* Data extract *

###

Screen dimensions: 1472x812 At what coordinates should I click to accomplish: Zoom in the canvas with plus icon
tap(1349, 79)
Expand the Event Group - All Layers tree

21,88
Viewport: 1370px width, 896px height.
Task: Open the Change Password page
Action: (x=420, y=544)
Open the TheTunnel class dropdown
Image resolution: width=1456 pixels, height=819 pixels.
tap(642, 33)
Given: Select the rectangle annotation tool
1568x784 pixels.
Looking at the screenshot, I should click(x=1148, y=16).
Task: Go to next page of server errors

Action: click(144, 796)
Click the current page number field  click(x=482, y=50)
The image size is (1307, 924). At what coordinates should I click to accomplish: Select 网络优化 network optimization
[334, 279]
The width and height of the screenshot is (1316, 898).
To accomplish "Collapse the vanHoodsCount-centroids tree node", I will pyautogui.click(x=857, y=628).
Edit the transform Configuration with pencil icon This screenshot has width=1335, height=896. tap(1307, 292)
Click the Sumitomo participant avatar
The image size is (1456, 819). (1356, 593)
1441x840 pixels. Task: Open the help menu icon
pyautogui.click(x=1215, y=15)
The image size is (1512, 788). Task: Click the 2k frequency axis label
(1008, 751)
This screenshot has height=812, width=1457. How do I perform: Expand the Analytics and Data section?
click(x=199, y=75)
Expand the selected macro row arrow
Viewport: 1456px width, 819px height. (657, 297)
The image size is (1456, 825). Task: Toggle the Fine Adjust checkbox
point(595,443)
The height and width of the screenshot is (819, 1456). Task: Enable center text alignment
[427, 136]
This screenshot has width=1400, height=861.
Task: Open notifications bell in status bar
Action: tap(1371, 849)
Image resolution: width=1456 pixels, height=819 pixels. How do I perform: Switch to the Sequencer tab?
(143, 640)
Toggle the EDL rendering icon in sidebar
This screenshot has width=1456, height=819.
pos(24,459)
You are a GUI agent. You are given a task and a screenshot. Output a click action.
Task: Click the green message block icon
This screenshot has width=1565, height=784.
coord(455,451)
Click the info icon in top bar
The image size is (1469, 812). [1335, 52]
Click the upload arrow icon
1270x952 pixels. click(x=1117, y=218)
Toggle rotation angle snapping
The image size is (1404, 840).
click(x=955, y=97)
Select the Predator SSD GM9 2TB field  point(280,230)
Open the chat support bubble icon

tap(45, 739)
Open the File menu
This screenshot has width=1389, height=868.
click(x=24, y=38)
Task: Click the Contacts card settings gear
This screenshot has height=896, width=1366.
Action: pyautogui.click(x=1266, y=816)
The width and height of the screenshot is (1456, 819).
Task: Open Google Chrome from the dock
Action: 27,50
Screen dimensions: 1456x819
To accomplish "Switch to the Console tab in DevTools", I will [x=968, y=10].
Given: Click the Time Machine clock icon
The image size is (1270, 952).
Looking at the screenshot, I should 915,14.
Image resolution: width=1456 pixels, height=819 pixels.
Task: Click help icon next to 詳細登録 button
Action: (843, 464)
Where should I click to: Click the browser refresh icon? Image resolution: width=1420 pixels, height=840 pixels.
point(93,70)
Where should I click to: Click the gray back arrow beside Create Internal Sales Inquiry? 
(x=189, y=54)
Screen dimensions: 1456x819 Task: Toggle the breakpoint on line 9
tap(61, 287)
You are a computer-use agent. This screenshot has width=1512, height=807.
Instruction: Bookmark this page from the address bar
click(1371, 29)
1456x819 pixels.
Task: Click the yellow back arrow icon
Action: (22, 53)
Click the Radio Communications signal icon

###

* Task details *
Using the records above, copy exactly the lines from the one containing "Instruction: Bookmark this" through the last, inclusive, and nothing else.

* Solution below *
Instruction: Bookmark this page from the address bar
click(1371, 29)
1456x819 pixels.
Task: Click the yellow back arrow icon
Action: (22, 53)
Click the Radio Communications signal icon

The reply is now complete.